--- RECORDS PROVIDED ---

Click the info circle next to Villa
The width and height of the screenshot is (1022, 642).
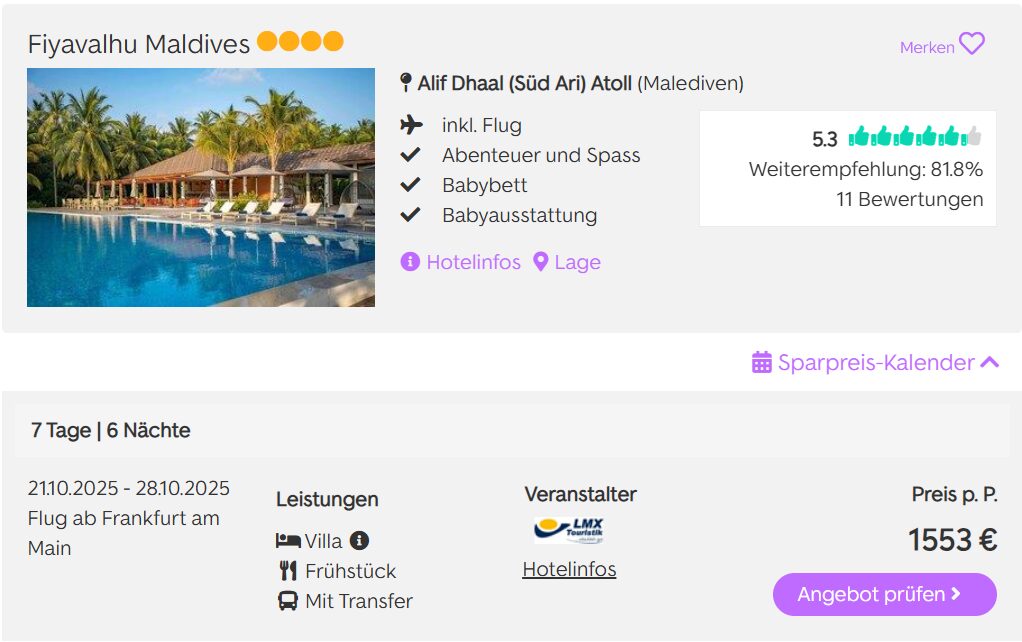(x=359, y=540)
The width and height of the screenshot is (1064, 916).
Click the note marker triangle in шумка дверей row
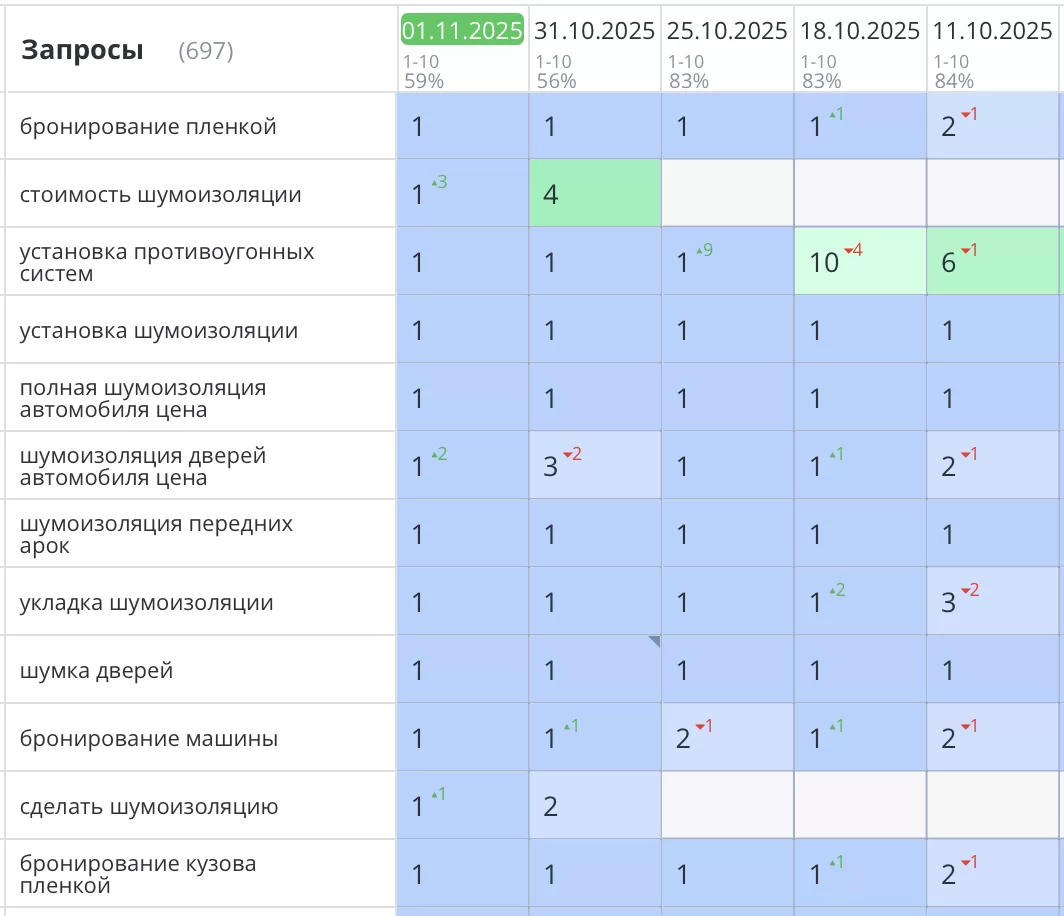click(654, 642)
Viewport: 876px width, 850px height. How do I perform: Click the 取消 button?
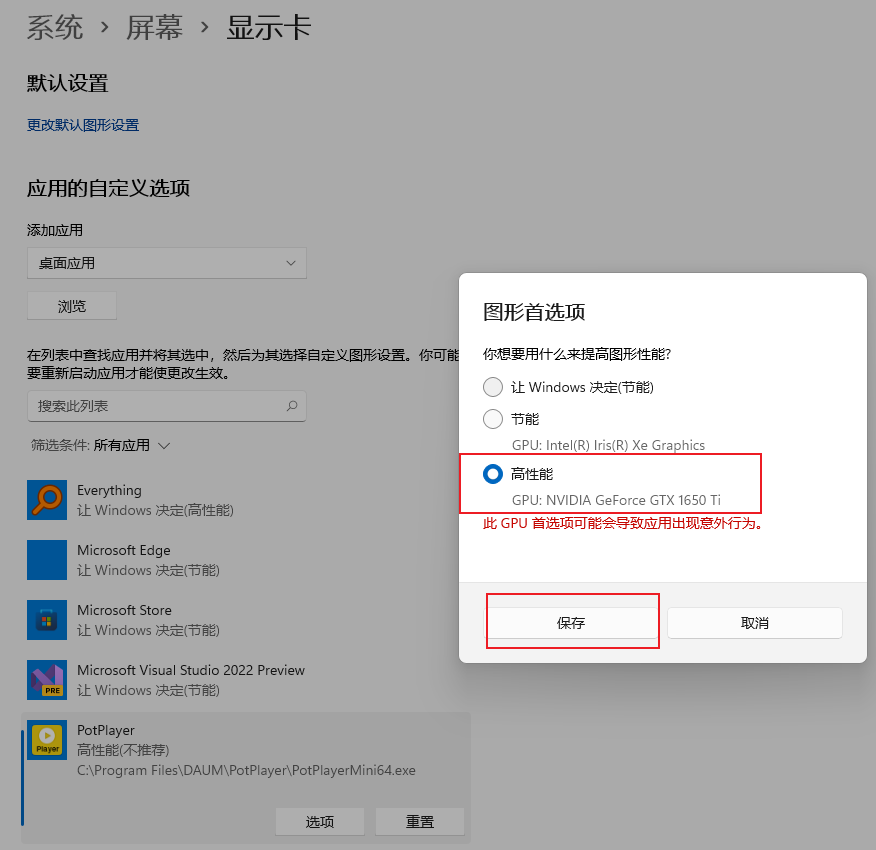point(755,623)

---

> EXERCISE TASK
Copy every one of the rows above word for word, leaving out the pictures.

> TASK ANSWER
Click the info circle next to Villa
The width and height of the screenshot is (1022, 642).
(x=359, y=540)
The width and height of the screenshot is (1064, 916).
Click the note marker triangle in шумка дверей row
click(654, 642)
Viewport: 876px width, 850px height. How do I perform: Click the 取消 button?
point(755,623)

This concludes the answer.